With work-from-home orders in place, more and more of the population have traded their work environment at an office for one at home. People are having to deal with new demands, such as contending with new routines and acclimatising to working where they previously have otherwise not. This can be difficult. However, there are things which can make it easier. Here are a few tips and pieces of advice to help you stay on top of work matters while working from home.

Working Space

The home is the home. While you’re comfortable there, you may not have worked from home before. A designated space can be a great way to transition from a home mindset to a work mindset. There is a threshold which, when crossed, begins the workday. To further facilitate this transition, boundaries can be set between you and those you live with. For example, if the children come home while you’re still working then it might be best practice that certain understandings and agreements are in place so you can continue to work.

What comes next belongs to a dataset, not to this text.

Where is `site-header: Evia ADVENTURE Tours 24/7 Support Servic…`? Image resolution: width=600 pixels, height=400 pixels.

Many workers have improvised to replicate work stations by, for instance, using ironing boards as standing desks – probably secure in the knowledge that, while these DIY desks look precarious, their business’s general liability insurance covers work-provided equipment like laptops and monitors even while working remotely. Others have adapted to their new environment and have changed how they work. It is all about comfort.

Regular Work Hours

It’s hard to talk about space without talking about time. It is great to have a space to go to which is associated with work. However, when does the day begin? There is a danger work permeates the home to a greater degree. The workday begins and ends with no fixed points. That needn’t be the case, though. New routines can be formed, and it is necessary that they are.

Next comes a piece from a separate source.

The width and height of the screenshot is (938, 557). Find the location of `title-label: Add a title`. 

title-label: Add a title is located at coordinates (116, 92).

Depending on the job, employers might ask you to sign into a portal or join a zoom call which indicates you are beginning work. This can be helpful as it provides clear events for the start of a shift. Similar practices can finish the shift too.

For others, the working day may be more self-directed, meaning that as long as the employer receives the work by a deadline, or other such arrangements, then it is up to you when you do that work. Instilling a routine should still be paramount. Work has its time. If there is a particular period of the day in which you feel most focussed, and, therefore, productive, schedule yourself to be working then. Remember, days which begin must end.

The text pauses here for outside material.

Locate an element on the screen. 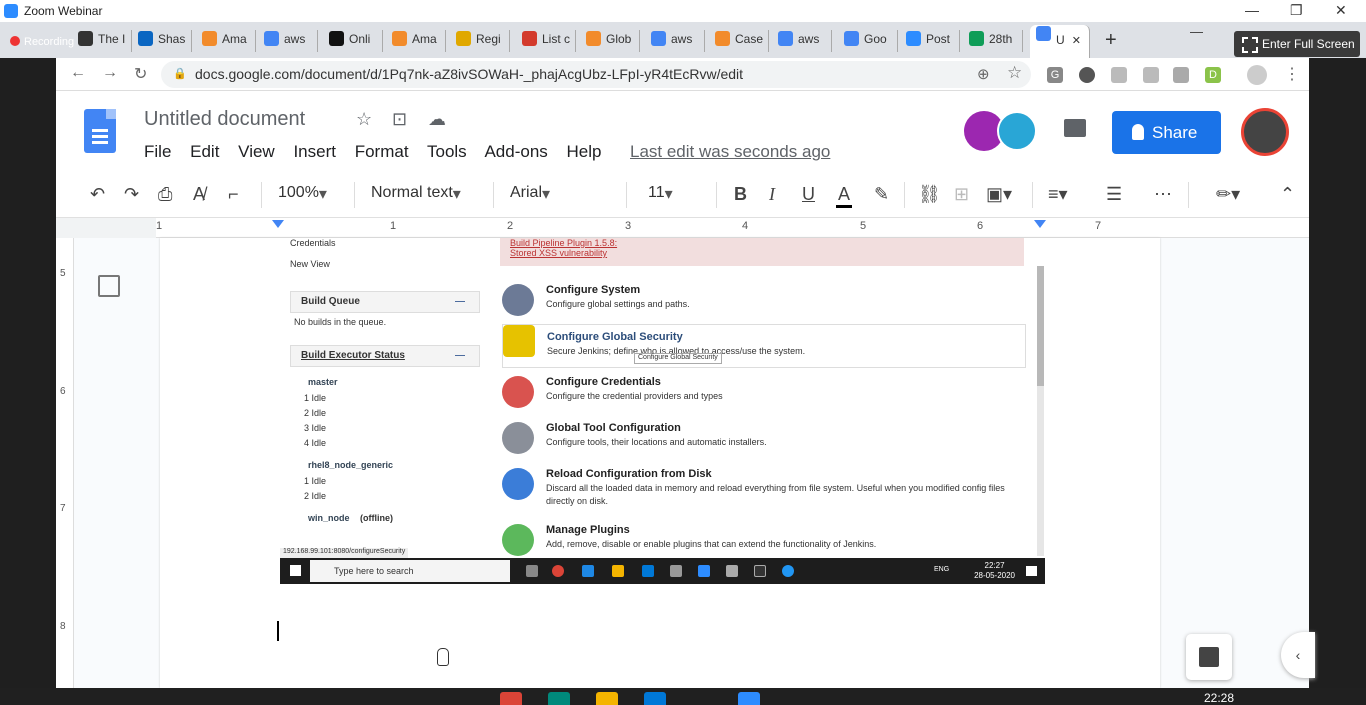  text-color-icon: A is located at coordinates (844, 196).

The casual distraction and disruption of the working day by colleagues is now virtually accomplished. The demand for ‘office noise’ ambience on music streaming services and online radios has risen as workers miss it. It is more important than ever to reach out, even over communicate with colleagues. Both to ensure work goals and progress are clear and to connect with those you have relationships with. They can break up what can feel like an isolating situation, and you might be doing the same for them. You are still working together.